*** STUDY MATERIAL ***
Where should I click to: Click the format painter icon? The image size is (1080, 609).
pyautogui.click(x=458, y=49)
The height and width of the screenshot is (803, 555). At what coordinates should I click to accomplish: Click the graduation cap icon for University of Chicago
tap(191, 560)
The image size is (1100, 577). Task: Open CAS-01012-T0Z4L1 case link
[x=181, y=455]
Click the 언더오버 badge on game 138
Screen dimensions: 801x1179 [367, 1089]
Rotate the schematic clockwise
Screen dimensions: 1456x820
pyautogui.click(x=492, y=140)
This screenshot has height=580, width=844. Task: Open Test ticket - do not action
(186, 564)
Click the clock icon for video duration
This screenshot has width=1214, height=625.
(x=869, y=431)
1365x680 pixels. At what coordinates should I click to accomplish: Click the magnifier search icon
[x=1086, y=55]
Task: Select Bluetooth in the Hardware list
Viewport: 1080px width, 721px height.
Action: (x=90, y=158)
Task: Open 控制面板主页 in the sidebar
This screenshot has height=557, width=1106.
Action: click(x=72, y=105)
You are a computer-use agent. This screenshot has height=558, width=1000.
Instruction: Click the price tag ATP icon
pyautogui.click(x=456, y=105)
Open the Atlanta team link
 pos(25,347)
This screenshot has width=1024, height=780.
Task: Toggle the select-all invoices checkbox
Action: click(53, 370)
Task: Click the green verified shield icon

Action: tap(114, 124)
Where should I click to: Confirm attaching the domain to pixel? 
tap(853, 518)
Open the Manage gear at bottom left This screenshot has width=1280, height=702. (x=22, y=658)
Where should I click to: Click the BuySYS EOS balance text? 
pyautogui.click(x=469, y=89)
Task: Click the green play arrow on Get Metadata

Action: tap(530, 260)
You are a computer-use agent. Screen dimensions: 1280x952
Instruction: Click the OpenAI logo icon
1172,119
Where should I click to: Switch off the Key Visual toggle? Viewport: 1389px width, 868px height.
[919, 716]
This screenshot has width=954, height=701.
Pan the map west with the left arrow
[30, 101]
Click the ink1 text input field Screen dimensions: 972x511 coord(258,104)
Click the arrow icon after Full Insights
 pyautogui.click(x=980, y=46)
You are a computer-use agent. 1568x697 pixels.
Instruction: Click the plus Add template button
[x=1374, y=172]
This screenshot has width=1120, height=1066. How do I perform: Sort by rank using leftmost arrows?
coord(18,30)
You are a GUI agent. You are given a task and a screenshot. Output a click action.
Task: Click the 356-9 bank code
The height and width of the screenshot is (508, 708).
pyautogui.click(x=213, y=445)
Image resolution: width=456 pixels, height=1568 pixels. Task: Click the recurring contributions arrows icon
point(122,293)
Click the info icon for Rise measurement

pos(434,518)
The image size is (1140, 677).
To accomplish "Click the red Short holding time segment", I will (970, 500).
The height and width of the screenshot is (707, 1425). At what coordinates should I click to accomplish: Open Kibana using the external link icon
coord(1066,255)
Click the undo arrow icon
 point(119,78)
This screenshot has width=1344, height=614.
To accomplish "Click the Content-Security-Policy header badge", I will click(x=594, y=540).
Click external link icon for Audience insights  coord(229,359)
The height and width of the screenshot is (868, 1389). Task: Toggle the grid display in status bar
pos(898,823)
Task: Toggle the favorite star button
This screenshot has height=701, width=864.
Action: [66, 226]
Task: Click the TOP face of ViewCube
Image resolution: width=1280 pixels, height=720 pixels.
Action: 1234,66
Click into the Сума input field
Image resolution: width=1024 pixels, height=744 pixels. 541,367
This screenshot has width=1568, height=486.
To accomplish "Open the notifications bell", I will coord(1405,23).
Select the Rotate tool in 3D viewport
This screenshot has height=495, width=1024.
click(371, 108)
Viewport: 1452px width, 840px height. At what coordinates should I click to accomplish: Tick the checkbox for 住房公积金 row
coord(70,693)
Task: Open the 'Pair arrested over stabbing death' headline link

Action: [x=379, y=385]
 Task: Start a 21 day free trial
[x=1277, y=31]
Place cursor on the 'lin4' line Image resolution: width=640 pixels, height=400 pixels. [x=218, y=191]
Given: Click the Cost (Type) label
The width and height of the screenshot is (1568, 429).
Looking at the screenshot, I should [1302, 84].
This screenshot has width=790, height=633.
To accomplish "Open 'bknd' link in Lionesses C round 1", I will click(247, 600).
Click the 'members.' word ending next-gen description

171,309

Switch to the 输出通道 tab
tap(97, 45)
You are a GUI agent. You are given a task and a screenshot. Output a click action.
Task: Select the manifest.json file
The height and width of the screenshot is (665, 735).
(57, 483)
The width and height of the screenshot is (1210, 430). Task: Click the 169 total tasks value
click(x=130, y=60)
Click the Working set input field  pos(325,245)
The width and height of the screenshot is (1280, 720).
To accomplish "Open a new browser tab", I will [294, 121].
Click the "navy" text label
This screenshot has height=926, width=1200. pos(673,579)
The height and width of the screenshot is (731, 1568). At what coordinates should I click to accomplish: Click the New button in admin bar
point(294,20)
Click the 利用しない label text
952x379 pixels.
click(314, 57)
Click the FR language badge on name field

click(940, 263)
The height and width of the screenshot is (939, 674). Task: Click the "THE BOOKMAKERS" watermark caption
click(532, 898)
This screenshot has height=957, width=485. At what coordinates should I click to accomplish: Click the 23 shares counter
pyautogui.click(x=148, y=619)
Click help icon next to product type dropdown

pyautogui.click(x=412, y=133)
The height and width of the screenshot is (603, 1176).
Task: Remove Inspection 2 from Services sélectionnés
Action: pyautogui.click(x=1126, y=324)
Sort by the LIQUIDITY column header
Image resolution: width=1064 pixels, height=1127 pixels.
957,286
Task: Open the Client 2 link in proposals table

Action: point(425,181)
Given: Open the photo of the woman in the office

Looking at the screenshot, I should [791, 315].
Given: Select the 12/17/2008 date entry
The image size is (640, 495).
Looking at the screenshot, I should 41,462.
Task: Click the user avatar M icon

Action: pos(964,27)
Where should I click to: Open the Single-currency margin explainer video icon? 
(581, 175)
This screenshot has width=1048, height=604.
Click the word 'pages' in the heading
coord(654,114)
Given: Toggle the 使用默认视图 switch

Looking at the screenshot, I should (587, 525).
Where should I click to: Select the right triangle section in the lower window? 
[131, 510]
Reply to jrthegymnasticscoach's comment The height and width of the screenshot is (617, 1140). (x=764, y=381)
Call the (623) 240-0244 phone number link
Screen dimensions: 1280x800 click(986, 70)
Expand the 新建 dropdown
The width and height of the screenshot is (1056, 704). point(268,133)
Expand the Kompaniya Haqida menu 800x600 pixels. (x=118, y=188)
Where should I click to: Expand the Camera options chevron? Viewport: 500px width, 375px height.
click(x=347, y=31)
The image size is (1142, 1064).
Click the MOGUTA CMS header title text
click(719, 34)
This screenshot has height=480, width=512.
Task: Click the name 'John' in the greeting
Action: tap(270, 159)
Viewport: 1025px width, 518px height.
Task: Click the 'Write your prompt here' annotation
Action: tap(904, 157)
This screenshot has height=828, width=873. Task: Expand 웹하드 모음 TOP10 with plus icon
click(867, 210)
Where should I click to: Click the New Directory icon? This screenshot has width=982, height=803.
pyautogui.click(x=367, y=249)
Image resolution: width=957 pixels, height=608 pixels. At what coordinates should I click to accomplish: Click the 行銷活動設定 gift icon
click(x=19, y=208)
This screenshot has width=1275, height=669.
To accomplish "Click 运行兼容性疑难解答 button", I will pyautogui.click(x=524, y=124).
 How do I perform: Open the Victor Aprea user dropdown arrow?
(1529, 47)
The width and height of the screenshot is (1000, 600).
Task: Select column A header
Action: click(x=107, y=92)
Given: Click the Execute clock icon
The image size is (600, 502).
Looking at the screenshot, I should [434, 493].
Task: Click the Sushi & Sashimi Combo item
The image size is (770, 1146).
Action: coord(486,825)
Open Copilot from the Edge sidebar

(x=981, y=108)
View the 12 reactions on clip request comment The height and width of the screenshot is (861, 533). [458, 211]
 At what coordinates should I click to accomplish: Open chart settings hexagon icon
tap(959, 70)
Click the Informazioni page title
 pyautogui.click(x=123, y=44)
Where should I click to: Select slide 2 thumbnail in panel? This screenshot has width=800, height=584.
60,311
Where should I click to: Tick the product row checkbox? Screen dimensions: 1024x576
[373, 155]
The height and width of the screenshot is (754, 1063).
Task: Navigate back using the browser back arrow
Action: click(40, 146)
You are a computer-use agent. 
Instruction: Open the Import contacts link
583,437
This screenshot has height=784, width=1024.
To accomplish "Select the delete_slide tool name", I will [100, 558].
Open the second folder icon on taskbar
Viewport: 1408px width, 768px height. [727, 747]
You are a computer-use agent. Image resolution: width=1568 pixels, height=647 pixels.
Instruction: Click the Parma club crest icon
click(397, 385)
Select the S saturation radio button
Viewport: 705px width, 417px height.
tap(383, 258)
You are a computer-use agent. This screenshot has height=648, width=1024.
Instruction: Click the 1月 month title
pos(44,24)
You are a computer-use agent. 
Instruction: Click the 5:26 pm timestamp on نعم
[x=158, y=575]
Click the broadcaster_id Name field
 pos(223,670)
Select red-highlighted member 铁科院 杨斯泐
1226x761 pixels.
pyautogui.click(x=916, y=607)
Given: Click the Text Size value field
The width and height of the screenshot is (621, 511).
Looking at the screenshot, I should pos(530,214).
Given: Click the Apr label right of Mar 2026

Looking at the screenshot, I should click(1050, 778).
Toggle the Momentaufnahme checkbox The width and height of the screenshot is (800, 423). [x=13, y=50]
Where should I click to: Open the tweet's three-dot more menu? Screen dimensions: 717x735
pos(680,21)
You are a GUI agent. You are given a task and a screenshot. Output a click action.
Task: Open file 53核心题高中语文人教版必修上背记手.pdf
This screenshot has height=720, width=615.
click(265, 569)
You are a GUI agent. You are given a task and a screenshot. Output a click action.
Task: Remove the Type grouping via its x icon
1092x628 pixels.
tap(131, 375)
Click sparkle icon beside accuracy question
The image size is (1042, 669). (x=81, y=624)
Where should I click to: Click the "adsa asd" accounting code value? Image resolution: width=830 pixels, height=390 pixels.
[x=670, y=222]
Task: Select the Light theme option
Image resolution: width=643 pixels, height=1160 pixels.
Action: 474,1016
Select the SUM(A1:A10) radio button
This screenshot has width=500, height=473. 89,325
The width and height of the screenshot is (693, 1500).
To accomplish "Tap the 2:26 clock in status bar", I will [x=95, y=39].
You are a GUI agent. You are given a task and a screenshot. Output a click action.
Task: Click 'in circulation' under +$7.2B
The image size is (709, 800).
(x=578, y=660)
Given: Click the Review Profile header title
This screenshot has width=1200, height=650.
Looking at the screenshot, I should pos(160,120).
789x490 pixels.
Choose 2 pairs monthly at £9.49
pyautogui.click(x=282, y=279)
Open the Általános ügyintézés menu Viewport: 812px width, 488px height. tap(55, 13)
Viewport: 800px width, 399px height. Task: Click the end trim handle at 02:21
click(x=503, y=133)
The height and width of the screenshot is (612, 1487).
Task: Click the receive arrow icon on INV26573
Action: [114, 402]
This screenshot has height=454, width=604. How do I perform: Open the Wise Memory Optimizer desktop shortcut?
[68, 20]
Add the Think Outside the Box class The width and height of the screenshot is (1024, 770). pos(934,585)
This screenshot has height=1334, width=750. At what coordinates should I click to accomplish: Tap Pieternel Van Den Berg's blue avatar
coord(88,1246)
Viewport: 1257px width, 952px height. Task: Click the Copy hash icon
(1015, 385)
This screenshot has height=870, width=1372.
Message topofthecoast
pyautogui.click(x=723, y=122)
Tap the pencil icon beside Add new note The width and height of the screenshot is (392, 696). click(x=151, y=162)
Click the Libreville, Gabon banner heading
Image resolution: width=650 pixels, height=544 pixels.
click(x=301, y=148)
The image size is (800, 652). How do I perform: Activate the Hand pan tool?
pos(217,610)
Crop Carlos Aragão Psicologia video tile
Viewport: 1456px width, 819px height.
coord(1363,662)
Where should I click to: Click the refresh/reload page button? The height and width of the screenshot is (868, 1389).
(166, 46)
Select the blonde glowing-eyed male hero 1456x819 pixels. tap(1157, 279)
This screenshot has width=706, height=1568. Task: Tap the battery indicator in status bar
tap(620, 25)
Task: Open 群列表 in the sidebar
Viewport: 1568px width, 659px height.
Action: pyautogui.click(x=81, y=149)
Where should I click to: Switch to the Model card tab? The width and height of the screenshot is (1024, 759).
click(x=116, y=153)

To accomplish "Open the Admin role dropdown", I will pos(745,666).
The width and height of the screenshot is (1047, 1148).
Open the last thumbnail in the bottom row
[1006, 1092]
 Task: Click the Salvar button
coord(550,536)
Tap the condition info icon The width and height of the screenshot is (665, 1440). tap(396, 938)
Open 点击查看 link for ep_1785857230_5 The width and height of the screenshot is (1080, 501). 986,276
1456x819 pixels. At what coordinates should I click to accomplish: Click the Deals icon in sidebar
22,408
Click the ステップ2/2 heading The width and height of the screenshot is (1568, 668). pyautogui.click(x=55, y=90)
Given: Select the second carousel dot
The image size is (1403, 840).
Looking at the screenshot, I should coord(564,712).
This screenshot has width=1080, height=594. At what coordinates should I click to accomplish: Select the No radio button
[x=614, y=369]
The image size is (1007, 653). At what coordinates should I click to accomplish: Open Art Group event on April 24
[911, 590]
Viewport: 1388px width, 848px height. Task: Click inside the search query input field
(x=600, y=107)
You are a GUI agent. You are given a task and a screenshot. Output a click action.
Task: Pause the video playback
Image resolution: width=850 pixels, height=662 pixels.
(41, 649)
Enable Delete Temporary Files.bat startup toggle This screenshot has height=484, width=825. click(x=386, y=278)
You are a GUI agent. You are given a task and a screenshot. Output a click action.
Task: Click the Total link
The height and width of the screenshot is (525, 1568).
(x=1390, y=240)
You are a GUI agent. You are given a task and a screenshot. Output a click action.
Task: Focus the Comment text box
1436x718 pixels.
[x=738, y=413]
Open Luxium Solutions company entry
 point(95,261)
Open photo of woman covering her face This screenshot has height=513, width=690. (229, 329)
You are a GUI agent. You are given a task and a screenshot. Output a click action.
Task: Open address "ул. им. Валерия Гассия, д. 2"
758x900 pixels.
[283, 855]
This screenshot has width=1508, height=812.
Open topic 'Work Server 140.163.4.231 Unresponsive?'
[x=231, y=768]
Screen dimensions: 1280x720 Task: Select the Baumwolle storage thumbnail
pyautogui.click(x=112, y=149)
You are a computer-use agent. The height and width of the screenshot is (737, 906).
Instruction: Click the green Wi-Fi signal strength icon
*** End of STUDY MATERIAL ***
§ REQUIRED ACTION
Give only the lines from the one holding "This screenshot has width=954, height=701." through the one holding "The image size is (1140, 677).", each restated exactly as it appears above.

§ RESULT FOR THIS EXERCISE
This screenshot has width=954, height=701.
Pan the map west with the left arrow
[30, 101]
Click the ink1 text input field Screen dimensions: 972x511 coord(258,104)
Click the arrow icon after Full Insights
 pyautogui.click(x=980, y=46)
You are a computer-use agent. 1568x697 pixels.
Instruction: Click the plus Add template button
[x=1374, y=172]
This screenshot has width=1120, height=1066. How do I perform: Sort by rank using leftmost arrows?
coord(18,30)
You are a GUI agent. You are given a task and a screenshot. Output a click action.
Task: Click the 356-9 bank code
The height and width of the screenshot is (508, 708).
pyautogui.click(x=213, y=445)
Image resolution: width=456 pixels, height=1568 pixels. Task: Click the recurring contributions arrows icon
point(122,293)
Click the info icon for Rise measurement

pos(434,518)
The image size is (1140, 677).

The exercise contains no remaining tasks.